Sequel to The Devil's Trill Sonata
Although their relationship has been repaired since the disaster that was Cambridge, Darren has not. His depression has worsened over the years until it is no longer an option to watch the illness play out its patterns. Treatment is a must.
Treatment is also a difficult disaster. When the second attempt at medication goes as badly wrong as the first, and Darren is forced through a rapid deterioration of mood swings, insomnia, nausea and increasingly dangerous thought patterns, his partner Jayden begins to fear that the only end to this disease will also be the end of Darren himself.
Apart from a single glimmer of hope: when Darren's best friend asks Darren to play at his wedding, Darren begins to slowly return to the half-forgotten piano. As he slowly sinks back into the music that he deserted seven years earlier, the shadows -- finally -- begin to fade.
It was like suffocation.
It was like ... like Darren was fifteen again, and drugged up to the eyeballs in a hospital bed after being stabbed, with the world drunkenly drifting without him and even the slightest movement resulting in a dizzying whirl around his eyes. Like his brain had been scooped out of his head, wrapped in cotton wool, and put back in to ensure that nothing -- nothing -- would get through. An insulating layer, to keep him in and the universe out.
It was far worse than any of his bad days had ever been, because not only was nothing getting through, Darren felt though he were actively sliding away. He slept purely to avoid the feeling of slipping, the feeling that when he lay in bed, his consciousness was slowly working its way loose of his body. A balloon on a fraying tether. What happened when it freed itself?
He was paralysed with the fear of that coming loose effect, the terror drowning the rational part of him that said there was no such thing as a soul and no way that he could actually float out of his own skin. Rationality had no place at the table. He was afraid, afraid of the numbness and the distance and the deadening of every sense he had, and he was furious with himself for being afraid at all.
At least, he was in the academic sense. In the pure, raw, emotional sense ... he wasn't even irritated. He was nothing at all. The cotton wool -- the fluoxetine -- crowded out even feeling, until there was nothing but a void in his head. Darren would have hated it if he'd been capable of dredging up the feeling at all. Perhaps that was the trick of it. How were you meant to feel sad, if you couldn't feel at all?

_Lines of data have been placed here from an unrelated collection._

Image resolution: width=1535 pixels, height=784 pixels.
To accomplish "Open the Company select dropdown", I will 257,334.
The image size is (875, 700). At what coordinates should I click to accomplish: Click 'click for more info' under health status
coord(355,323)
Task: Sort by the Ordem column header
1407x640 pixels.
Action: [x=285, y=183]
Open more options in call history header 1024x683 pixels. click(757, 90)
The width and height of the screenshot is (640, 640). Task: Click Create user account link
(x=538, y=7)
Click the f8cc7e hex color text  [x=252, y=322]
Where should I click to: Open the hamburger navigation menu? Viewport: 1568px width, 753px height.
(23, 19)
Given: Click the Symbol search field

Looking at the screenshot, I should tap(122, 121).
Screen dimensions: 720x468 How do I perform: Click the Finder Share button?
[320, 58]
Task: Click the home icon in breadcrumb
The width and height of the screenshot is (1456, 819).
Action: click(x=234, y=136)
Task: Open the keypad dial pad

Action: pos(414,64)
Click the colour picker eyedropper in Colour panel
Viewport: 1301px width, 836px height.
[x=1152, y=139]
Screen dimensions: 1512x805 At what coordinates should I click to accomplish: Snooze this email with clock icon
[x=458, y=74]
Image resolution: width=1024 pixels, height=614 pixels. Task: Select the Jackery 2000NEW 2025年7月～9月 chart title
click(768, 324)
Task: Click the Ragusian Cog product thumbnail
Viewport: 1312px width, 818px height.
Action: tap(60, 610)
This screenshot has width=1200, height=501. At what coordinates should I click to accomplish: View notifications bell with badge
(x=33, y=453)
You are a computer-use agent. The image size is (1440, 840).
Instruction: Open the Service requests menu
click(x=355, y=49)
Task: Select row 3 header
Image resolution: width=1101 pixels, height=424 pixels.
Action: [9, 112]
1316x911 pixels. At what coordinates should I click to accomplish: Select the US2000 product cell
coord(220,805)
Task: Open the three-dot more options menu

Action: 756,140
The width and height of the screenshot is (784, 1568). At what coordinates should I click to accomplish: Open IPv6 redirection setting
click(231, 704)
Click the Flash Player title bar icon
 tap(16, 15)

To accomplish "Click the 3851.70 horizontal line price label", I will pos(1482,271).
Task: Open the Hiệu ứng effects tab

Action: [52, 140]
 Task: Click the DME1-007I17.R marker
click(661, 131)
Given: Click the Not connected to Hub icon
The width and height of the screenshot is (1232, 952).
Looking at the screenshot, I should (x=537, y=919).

But that, to Darren, was even worse. This was an episode, but at an extreme, like he'd succeeded and was an inch from death and simply waiting now, and he was terrified. Trapped in himself, he was absolutely terrified. This was unabating, with no come-and-go like the usual shadows. This was a blacked-out room, with no doors and windows and no way of creating light.
And he was trapped here too. Between Jayden and the doctor, he couldn't stop taking the pills, couldn't shake off the cloying decay, couldn't punch through it, physically or otherwise. He was too exhausted to box, and when he tried, nothing happened. He was being smothered in clingfilm, and there was nothing that could be done to break through it, no way out. There were nights he lay awake just trying to breathe, just trying to feel the way his lungs expanded and collapsed, and had to assume he breathed because he hadn't died. Nights he wanted to scream just to get some of the air in his lungs out, to get sound out, to get out.
This was worse. This was so much worse than the bad days, and he wanted to lash out, to break through it, to something, to ... to die, even, if that would let him out. To die, if it would break the film that had settled over him.
When the saucer smashed on the kitchen floor, Darren snapped.